**Task goal**: Repeat, line for line, the entries below from the first line to the line containing "Solution (539, 53)", counting both ends.

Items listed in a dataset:

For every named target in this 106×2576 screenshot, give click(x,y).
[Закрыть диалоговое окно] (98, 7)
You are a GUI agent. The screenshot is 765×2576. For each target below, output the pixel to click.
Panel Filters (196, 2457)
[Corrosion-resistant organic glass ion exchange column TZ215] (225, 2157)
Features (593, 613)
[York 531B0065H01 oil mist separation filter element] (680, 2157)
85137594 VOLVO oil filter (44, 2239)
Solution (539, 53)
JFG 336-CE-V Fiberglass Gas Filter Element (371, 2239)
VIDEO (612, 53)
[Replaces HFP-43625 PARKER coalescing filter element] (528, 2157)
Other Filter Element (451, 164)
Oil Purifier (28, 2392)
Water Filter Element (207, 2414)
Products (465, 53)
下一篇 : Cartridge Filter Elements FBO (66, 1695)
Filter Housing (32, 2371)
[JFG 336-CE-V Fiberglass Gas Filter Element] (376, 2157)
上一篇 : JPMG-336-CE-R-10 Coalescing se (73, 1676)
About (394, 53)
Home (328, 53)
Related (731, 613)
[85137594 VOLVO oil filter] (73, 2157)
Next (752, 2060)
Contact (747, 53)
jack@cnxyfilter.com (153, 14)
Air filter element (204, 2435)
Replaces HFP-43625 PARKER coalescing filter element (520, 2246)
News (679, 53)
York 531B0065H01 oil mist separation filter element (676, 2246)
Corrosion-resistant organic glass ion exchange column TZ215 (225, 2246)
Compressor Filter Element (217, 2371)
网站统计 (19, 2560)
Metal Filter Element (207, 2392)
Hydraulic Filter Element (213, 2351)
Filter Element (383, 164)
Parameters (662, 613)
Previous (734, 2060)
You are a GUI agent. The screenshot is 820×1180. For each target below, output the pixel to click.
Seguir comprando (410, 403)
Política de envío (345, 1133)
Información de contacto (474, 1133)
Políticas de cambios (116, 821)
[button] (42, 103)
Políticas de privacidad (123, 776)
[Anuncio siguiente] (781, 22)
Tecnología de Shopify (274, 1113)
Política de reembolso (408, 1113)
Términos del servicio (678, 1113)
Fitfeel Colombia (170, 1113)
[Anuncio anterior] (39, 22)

**Exercise answer**:
For every named target in this 106×2576 screenshot, give click(x,y).
[Закрыть диалоговое окно] (98, 7)
You are a GUI agent. The screenshot is 765×2576. For each target below, output the pixel to click.
Panel Filters (196, 2457)
[Corrosion-resistant organic glass ion exchange column TZ215] (225, 2157)
Features (593, 613)
[York 531B0065H01 oil mist separation filter element] (680, 2157)
85137594 VOLVO oil filter (44, 2239)
Solution (539, 53)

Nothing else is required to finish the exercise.